BEGIN EXERCISE PASSAGE

Now consider Andrea Sloan, a vibrant woman fighting advanced ovarian cancer. She has been through countless therapies that have kept her cancer in remission, but it has returned once more. Now her doctor informs her that she has run out of options. "We had the conversation where he told me to get my affairs in order." In other words, prepare to die.

In the midst of this despair, she learned of an experimental drug, named BMN 673, which is being developed by the California biotech company, BioMarin. According to Dan Spiegelman, chief financial officer: "As a phase two small patient study goes, it's as good as it gets. We think our numbers stack up well at this level. The drug is clearly the most potent of the compounds we're talking about." BMN 673 may yet help Sloan with her ovarian cancer.

Of course, any drug, even an approved and marketed drug, has risks. Sloan understands these risks and still wants to try BMN 673. "I just want a chance to live a long and healthy life and I'll continue fighting until I get it." In other words, she's going to die anyway, so why not try a drug that might possibly work? A chance of living is always better than no chance.

There's one big problem. The FDA has not approved BMN 673 and BioMarin is not offering BMN 673 under a so-called compassionate use program. Now, you might blame BioMarin for not offering this new drug to Sloan and perhaps BioMarin deserves to be rebuked. But BioMarin is only a player in the drug development game and it is the FDA that wrote the rules. The FDA does allow companies to give experimental drugs to people in certain life-or-death situations. However, if Sloan suffered some sort of problem or, worse, died while taking BMN 673, it could preclude the subsequent development and FDA approval of BMN 673.

Companies know how difficult and dangerous the FDA's drug approval process is and they respond rationally by behaving conservatively. This is an example of that behavior. If Milton Friedman got his way and the state didn't tell us what we could put into our mouths, I have no doubt that Andrea Sloan would already be on BMN 673 therapy. This is just another example of how the FDA's policies kill Americans, all the while presenting BioMarin as the bad guy who says "no."

END EXERCISE PASSAGE

EXERCISES TO COMPLETE:
1/ In the passage about Andrea Sloan and BMN 673, why might BioMarin hold back from giving the drug to Sloan? Please answer in one to three sentences.
2/ Output the section of the passage about Andrea Sloan and BMN 673 from "Of course, any" to "than no chance." without any changes.
The lines after this come from a separate source.

BEGIN ENTRIES PROVIDED

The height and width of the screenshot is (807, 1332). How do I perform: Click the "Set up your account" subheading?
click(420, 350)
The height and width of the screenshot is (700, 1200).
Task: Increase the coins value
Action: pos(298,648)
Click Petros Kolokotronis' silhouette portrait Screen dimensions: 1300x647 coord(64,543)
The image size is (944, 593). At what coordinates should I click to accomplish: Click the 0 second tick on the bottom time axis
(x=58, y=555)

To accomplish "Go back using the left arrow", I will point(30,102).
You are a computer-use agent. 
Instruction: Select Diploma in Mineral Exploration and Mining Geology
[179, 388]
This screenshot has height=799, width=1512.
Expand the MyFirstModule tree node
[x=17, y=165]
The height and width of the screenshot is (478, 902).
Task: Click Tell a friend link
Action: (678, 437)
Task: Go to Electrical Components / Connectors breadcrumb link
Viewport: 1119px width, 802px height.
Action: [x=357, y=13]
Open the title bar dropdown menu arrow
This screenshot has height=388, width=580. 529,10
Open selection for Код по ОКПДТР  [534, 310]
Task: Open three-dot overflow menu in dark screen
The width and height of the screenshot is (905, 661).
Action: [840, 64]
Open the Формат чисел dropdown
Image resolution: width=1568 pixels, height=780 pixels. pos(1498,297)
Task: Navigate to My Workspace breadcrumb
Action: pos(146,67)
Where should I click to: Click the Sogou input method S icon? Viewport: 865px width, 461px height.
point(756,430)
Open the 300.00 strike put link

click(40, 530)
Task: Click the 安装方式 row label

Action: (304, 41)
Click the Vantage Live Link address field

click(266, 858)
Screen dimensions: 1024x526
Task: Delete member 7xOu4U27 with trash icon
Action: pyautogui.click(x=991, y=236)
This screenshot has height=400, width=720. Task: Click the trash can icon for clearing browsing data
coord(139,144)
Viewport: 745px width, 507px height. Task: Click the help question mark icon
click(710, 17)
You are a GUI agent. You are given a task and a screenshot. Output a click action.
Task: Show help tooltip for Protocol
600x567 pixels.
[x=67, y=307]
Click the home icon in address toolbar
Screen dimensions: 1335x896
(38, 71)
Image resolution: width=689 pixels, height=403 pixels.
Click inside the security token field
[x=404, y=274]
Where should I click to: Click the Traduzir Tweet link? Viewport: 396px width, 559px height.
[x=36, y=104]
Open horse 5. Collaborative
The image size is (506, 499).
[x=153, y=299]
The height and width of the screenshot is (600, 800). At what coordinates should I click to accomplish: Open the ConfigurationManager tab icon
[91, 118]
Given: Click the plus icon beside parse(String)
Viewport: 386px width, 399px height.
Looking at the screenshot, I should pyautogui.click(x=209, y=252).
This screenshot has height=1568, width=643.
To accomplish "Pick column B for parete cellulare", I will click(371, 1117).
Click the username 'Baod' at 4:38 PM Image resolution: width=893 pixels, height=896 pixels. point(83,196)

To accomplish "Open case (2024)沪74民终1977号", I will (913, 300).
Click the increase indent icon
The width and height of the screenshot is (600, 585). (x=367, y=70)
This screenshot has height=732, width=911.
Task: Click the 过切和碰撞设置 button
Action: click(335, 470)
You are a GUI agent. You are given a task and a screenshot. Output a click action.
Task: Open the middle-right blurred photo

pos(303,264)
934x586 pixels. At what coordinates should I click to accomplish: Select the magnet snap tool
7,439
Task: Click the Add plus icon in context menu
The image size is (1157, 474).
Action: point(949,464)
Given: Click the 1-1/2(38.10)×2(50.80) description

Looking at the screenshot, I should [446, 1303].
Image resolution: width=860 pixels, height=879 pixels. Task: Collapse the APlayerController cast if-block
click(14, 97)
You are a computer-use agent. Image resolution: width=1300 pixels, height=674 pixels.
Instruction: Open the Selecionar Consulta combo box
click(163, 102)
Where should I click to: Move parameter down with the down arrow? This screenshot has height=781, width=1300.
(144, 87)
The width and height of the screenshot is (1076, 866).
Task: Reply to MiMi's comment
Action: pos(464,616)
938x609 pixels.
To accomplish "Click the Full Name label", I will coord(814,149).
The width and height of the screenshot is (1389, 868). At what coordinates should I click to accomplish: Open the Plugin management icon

END ENTRIES PROVIDED

TASK RESPONSES:
1/ If Sloan had some problem or died while taking BMN 673, that could prevent the drug's later development and FDA approval. Companies know how difficult and dangerous the FDA's approval process is, so they respond by behaving conservatively.

2/
Of course, any drug, even an approved and marketed drug, has risks. Sloan understands these risks and still wants to try BMN 673. "I just want a chance to live a long and healthy life and I'll continue fighting until I get it." In other words, she's going to die anyway, so why not try a drug that might possibly work? A chance of living is always better than no chance.